On Sunday, while other senior officials stayed away from television cameras, Secretary of State Colin Powell was deployed on five successive network talk shows and several sidewalk interviews with the message that there is no crisis and no idea of attacking the latest applicant for the nuclear club. Defense Secretary Donald Rumsfeld may say, as he did last week, that America is capable of waging two wars simultaneously.

But that is only hypothetical. The new doctrine for North Korea is "tailored containment," diplomatic and economic pressure on the hermit regime in Pyongyang. And, while Secretary Powell says that the United States will not negotiate under threat, it will talk - through third parties if necessary. And Powell counsels patience as this drama plays out "in the weeks and months ahead."

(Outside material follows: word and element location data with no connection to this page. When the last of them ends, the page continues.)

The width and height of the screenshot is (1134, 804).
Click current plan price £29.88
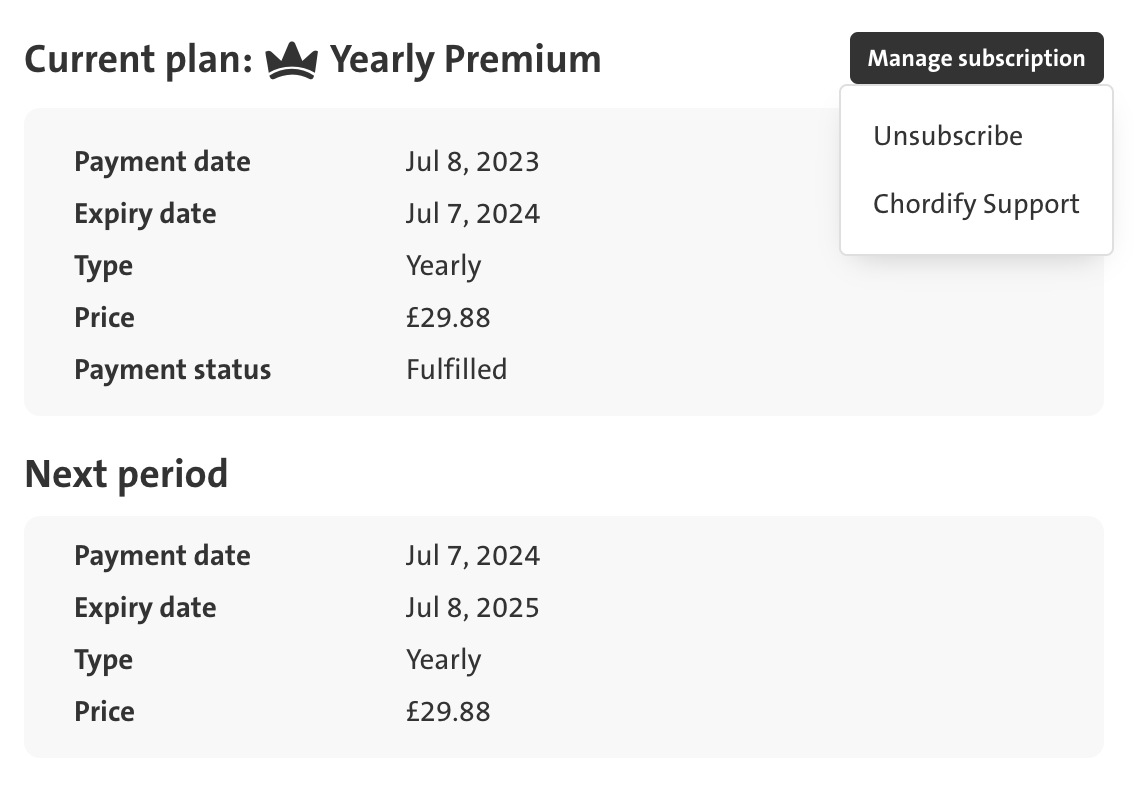pyautogui.click(x=448, y=318)
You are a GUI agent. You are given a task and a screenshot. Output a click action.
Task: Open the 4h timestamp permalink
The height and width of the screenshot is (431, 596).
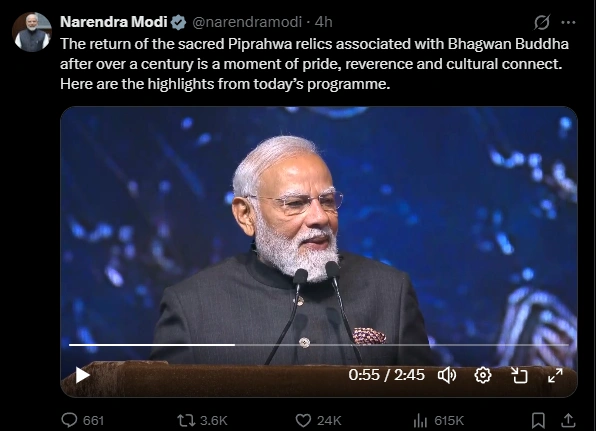point(324,22)
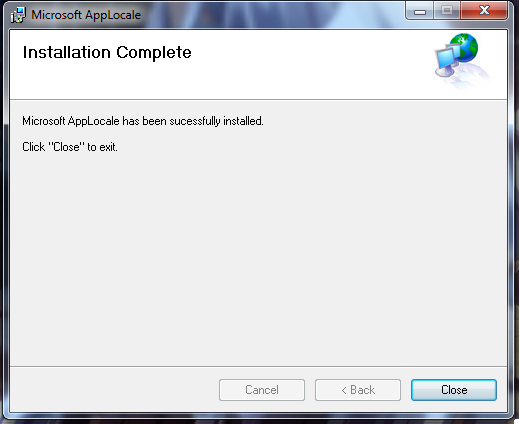This screenshot has height=424, width=520.
Task: Click the blue monitor in the header graphic
Action: [446, 61]
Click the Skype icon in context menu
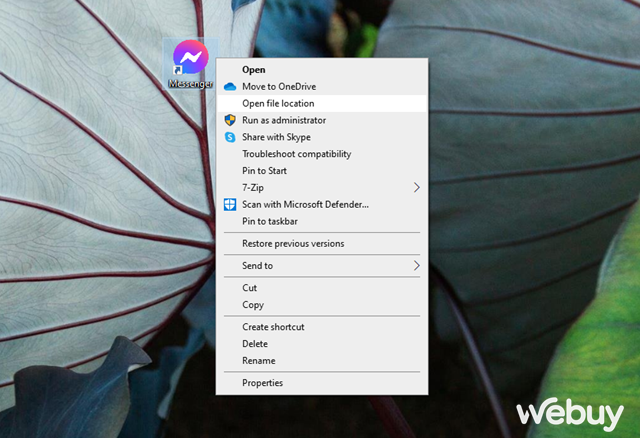Viewport: 640px width, 438px height. pos(229,137)
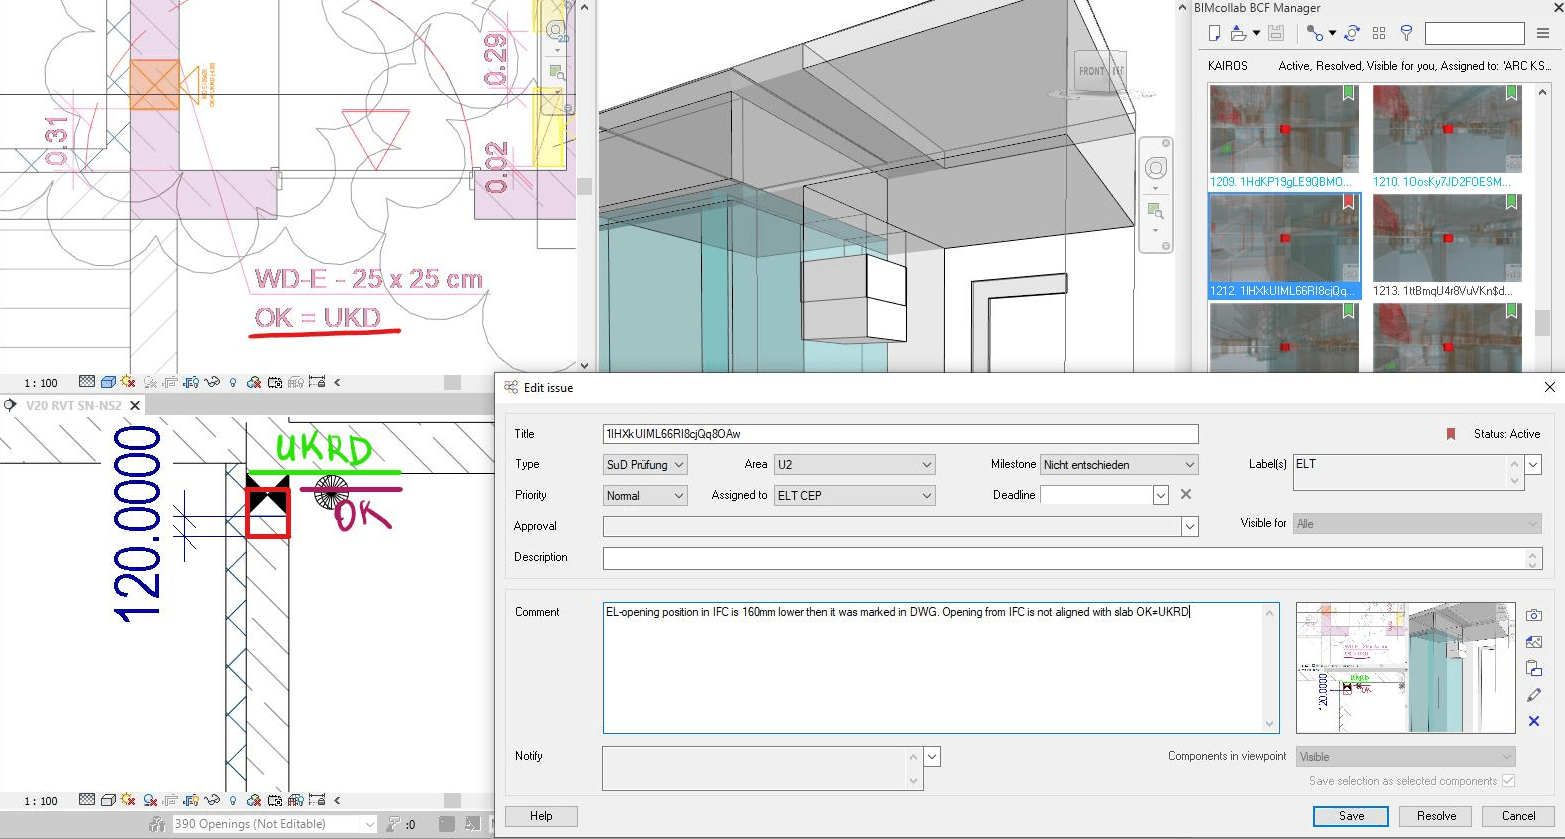The height and width of the screenshot is (839, 1565).
Task: Click the synchronize icon in BCF Manager toolbar
Action: (1351, 34)
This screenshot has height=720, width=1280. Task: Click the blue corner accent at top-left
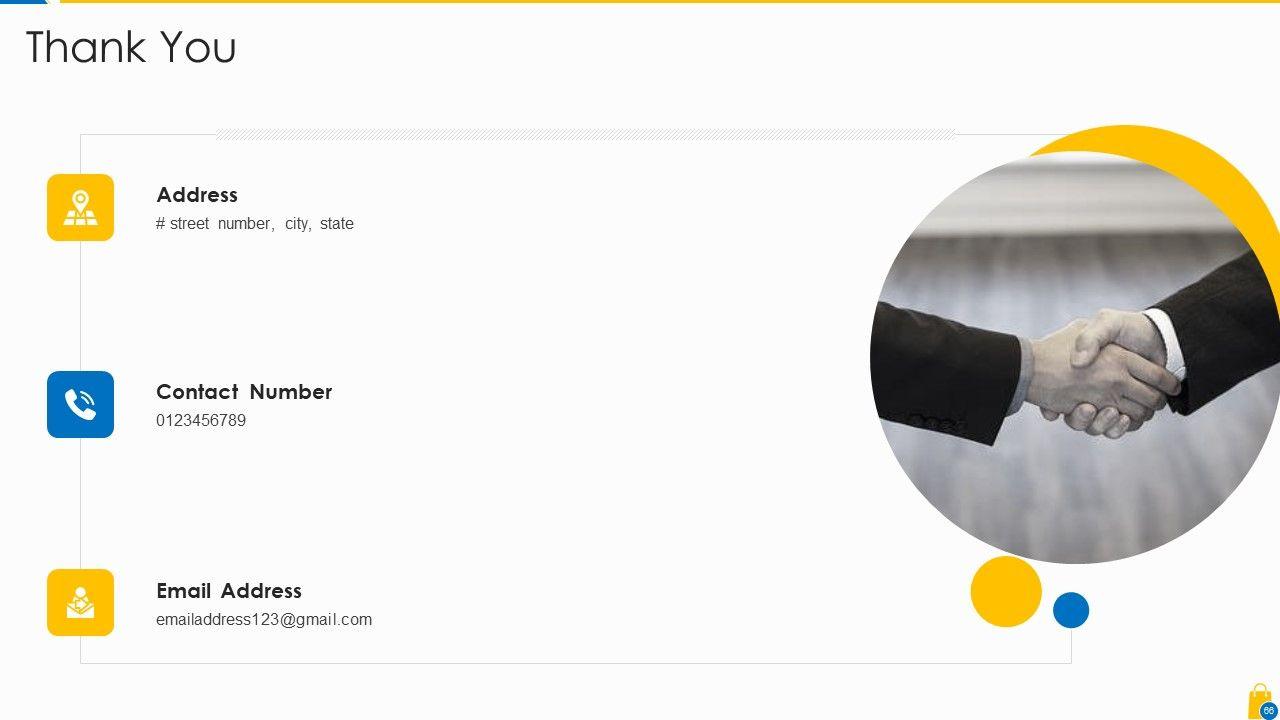25,2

How to account for this mild treatment of a rogue state that expels nuclear inspectors even while Saddam Hussein welcomes them? For one thing, the administration is trying to stay in step with South Korea and China. But, more compellingly, a state that has nuclear weapons has to be treated differently from a state which is trying to get them.

"Nobody's going to attack North Korea," Powell says with refreshing candor, because a strike against the Yongbyon reactor, now that it is operational, could cause radioactive fallout over a wide area.

So watch for the next edition of the administration's strategy statement - preemptive action against a rogue state, unless it is too late for preemption.

Daniel Schorr is a senior news analyst at National Public Radio.